81 thoughts on “Sidestep but no retreat

  1. Watchful Eye–

    The specific part of the Constitution that is being defended by the Churches, whatever their actual motives, is the part that says every 3 years ALL the Members of the Lower House, all the Mayors and Governors shall be elected by the people in regular democratic elections. And likewise half of the Senators as national officials. This Right of Suffrage is under dastardly attack by some who want to deprive the People of it, and in the long run Unicameral Parliament, to restrict that right to elect only their local representatives.

    The rally on Sunday is certainly in defense of these rights. Which are partisan political rights.

    To defend the Constitution is to defend these rights.

    Perhaps Teddy Boy said it best when he said what happened last week was that the people saw HOW things would be under a Unicameral Parliament. The behavior of the House became the best argument against it.

    We are witnessing the BIRTH of Philippine Political Conservatism in the 21st Century.

  2. UPn student, I agree with you about the anti-Sedition Law not having been formally abrogated by the Supreme Court, nor have the crimes of rebellion and insurrection. They can only be struck down in the course of adjudicating an actual case, properly brought before it by a real party litigant, wherein their consitutionality is in issue. Until then, it remains in the books.

  3. UPn and Bencard, I’m actually referring to the so-called “implied repeal” of part of an inferior statute for being inconsistent with the provisions of the constitution promulgated subsequent to the statute. As posted above there are in fact three constitutions promulgated after 1932, and all three of them have fully guaranteed an individual’s right to free speech, peaceably to assemble, and to petition the government for redress of grievances and other cognate rights.

    Besides, by consistent holdings of the Philippine SC, these preferred rights (also referred as intellectual liberties) may not be stifled except under the clear and present doctrine that the courts have developed.
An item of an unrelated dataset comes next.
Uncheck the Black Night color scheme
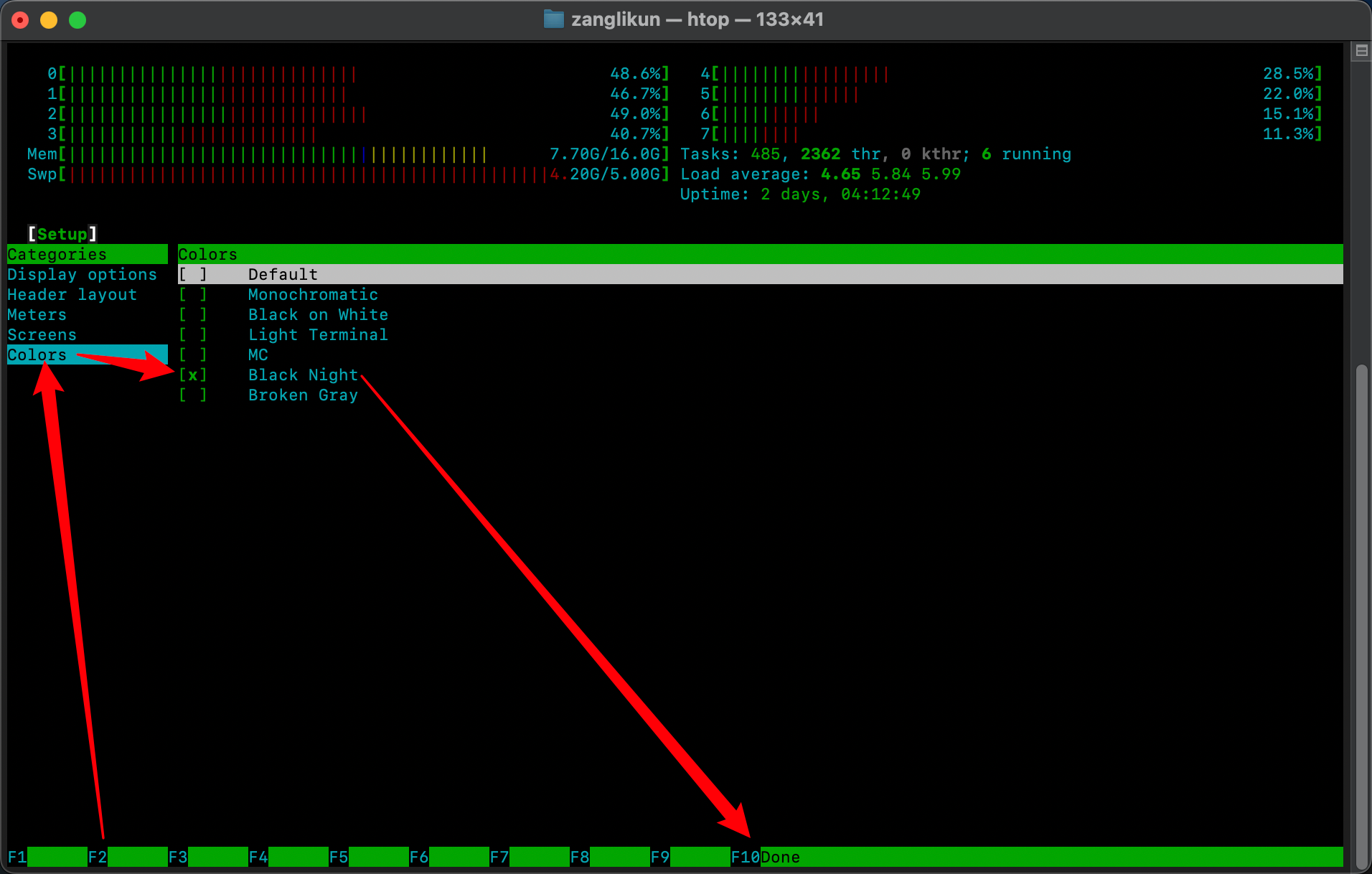(x=193, y=375)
Should the language employed be loathsome or offensive, the remedy is not “enforced silenced” but more speech in the free market of ideas. Therefore, if the bishops are not making any sense (and attract only a handful of adherents), because JDV and Villafuerte make more common sense, what practical purpose would then be achieved by subjecting them to subsequent punishment? Rotten ideas don’t get sold in the public square.

  4. Your points well-taken DJB, pero ang aki’y eto … wala bang karapatan manindigan ang isang pari o sundalo without being labeled partisan? Kulang ba ang kanilang pagka-mamamayan dahil sa kanilang istado? Ang mandaranbong ay completo and karapatan, pero sila hindi?

    Also, pls expound more on “Philippine political conservatism”?

  5. unicameral/presidencial would be the worst possible system for us. We would end up like Zimbabwe. a corrupt president supported by lemmings from rural districts. the opposition wins the big cities but is a permanent minority.
    with regard to people pwoer-who would replace GMA? Noli-would they give him a chance. even GMA is better than Lacson or Honasan, either of whom could win a snap election.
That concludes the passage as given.